I Timoteo 3, 1-16

He aquí una sentencia veraz: «Aspirar al episcopado es desear una noble función.» Por tanto, el responsable debe ser irreprochable, marido de una sola mujer, sobrio, ponderado, educado, hospitalario, buen pedagogo; no debe ser bebedor ni pendenciero, sino amable, pacífico, desinteresado. Debe llevar bien su propia casa, teniendo sumisos a sus hijos con dignidad. Porque, si uno no sabe llevar bien su propia casa, ¿cómo podrá cuidarse de la Iglesia de Dios reunida? No debe ser un neófito, para que no incurra en la misma condenación de orgullo, en la que incurrió el diablo. Conviene también que tenga buena reputación entre la gente de fuera, para que no caiga en descrédito ni en las redes del diablo. Igualmente, los diáconos sean honrados, sin doblez, moderados en el uso del vino y libres de sórdidos negocios, con conciencia pura, guarden el misterio de la fe. También en ellos debe primero examinarse su vida y luego, si son irreprochables, podrán ejercer el oficio de diácono. Las mujeres deben ser igualmente honradas, no calumniadoras; sobrias, fieles en todo. Los diáconos sean maridos de una sola mujer, y sepan llevar bien a sus hijos y a su propia casa. Los que cumplan bien su oficio de diácono adquieren un grado honorable y una gran seguridad en la fe en Cristo Jesús. Te estoy escribiendo esta carta con la esperanza de reunirme pronto contigo.
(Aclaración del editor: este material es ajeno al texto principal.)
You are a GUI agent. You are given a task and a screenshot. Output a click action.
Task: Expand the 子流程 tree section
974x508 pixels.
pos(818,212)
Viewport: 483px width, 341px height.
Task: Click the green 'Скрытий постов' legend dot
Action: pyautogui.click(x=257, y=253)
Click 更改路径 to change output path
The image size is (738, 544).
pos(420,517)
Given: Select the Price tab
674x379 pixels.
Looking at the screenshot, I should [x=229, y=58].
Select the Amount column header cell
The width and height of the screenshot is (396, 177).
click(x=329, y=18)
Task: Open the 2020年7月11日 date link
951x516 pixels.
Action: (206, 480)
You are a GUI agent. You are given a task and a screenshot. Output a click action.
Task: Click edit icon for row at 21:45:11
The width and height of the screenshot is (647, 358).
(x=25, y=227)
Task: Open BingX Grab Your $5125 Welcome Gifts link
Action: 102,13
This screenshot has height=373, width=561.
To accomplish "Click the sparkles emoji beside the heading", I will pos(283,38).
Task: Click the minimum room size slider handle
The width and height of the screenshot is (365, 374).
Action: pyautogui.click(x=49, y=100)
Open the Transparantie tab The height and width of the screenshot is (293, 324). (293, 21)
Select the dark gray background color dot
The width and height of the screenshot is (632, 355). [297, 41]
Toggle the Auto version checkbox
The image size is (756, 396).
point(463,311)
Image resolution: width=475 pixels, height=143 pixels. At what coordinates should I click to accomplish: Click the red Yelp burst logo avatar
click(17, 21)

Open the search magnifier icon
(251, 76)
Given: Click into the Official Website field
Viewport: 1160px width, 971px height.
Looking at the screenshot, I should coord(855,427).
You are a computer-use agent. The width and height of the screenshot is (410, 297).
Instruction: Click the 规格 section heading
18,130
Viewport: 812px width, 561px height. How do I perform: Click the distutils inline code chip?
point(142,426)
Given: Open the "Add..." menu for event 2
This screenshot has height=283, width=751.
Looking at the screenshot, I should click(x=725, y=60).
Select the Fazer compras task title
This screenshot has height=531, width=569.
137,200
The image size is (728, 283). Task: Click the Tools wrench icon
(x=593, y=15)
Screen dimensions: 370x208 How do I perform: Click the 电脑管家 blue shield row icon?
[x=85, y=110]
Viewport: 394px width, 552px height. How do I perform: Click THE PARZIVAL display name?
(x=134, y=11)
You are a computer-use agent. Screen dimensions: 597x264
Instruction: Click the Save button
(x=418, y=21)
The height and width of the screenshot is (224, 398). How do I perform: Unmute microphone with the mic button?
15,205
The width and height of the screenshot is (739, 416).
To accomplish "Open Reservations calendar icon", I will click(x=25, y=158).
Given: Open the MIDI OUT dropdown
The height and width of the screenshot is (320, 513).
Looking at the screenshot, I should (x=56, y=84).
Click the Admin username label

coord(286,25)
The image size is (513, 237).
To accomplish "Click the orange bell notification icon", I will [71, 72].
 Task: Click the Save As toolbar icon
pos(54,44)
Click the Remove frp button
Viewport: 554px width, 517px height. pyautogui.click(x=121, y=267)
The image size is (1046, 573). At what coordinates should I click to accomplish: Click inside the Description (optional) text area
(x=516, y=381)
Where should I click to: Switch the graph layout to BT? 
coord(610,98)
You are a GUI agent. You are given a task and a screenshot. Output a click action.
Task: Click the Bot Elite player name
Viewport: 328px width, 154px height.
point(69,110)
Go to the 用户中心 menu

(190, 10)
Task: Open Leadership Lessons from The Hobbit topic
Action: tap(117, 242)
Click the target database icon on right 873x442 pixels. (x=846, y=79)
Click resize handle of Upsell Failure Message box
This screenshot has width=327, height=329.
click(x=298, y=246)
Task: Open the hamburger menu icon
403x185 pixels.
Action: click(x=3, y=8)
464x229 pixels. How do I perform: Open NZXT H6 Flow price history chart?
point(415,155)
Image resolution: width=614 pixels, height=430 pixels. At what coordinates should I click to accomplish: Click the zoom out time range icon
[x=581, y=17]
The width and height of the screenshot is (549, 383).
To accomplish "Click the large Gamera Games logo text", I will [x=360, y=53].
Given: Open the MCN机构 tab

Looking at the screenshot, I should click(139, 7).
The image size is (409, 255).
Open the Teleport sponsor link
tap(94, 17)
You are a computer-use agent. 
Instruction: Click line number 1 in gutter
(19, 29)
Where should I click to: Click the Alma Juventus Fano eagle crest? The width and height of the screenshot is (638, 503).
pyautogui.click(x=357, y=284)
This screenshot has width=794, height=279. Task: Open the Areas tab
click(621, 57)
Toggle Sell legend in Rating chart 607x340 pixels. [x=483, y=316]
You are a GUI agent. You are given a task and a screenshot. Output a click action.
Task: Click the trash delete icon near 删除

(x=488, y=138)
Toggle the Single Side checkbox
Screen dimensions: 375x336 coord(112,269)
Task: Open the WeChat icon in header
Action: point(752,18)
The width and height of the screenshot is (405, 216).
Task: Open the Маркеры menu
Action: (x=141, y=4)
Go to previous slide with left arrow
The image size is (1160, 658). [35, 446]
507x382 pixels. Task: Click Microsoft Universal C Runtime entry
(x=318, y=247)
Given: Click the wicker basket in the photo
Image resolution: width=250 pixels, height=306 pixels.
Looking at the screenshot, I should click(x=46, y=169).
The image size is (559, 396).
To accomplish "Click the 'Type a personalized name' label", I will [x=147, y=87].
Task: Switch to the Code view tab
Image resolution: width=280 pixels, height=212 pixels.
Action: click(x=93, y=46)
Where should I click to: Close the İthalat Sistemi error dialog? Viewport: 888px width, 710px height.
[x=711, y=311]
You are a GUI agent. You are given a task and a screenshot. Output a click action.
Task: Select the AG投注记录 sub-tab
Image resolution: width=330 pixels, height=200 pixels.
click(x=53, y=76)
Pero si me retraso, quiero que sepas cómo debe uno portarse en la casa de Dios, o sea en la Iglesia del Dios viviente, columna y fundamento de la verdad. Y, sin ningún lugar a dudas, es grande el misterio de la piedad: se ha revelado en la carne, justificado en el Espíritu, visto por los ángeles, proclamado entre los gentiles, creído en el mundo, ascendido a la gloria.